# Input data

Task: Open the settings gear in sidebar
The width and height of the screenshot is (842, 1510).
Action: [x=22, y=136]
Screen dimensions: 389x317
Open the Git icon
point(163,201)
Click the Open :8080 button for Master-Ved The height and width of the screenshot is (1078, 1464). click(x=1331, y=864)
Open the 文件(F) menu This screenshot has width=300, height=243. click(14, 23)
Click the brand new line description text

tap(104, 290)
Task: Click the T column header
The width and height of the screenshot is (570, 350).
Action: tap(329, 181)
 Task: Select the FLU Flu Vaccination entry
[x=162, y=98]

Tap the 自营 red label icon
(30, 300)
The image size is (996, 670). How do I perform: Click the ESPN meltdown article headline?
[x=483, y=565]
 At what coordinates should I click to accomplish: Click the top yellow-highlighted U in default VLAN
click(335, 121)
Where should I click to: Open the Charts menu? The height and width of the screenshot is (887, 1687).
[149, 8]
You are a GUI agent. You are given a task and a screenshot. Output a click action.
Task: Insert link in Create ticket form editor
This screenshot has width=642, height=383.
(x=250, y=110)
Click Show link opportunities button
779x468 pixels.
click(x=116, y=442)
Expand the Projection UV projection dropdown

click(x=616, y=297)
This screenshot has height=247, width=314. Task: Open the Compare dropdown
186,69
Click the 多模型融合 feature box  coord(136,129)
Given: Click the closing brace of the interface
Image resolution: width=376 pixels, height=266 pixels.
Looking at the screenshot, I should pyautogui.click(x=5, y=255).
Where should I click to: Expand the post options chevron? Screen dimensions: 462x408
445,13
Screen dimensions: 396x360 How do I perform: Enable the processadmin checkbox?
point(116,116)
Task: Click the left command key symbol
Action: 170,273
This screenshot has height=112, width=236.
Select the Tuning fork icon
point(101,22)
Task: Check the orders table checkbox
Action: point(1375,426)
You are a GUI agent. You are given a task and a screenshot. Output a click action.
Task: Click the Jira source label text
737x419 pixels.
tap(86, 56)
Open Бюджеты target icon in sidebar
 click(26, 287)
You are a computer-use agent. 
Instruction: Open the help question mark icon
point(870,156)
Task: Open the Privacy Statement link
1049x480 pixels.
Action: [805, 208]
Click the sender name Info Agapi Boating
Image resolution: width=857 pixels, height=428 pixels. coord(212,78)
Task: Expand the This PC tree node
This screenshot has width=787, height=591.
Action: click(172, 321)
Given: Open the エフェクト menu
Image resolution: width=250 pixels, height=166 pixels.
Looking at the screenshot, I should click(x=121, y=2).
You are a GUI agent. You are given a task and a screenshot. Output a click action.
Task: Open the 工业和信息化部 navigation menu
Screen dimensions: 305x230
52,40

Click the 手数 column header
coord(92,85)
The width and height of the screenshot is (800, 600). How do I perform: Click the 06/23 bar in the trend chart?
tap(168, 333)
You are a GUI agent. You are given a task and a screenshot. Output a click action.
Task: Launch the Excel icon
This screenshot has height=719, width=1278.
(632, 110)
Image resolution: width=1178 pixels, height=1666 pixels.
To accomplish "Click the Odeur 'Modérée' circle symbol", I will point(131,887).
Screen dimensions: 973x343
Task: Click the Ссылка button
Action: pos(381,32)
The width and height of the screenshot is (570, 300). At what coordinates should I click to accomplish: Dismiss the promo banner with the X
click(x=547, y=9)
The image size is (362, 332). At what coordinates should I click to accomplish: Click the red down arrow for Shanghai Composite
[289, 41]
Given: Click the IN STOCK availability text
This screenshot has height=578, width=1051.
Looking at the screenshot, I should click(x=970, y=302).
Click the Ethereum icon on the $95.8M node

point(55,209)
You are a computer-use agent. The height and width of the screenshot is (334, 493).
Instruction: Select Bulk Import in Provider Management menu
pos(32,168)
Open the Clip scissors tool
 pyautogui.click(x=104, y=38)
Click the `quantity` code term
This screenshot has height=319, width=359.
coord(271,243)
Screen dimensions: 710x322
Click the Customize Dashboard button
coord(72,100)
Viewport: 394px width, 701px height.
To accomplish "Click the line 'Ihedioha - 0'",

# Work to be completed
Exactly as written, repeat the lines from the start of the listing through the line containing "Click the Open", both included.

# Task output
Task: Open the settings gear in sidebar
The width and height of the screenshot is (842, 1510).
Action: [x=22, y=136]
Screen dimensions: 389x317
Open the Git icon
point(163,201)
Click the Open :8080 button for Master-Ved The height and width of the screenshot is (1078, 1464). click(x=1331, y=864)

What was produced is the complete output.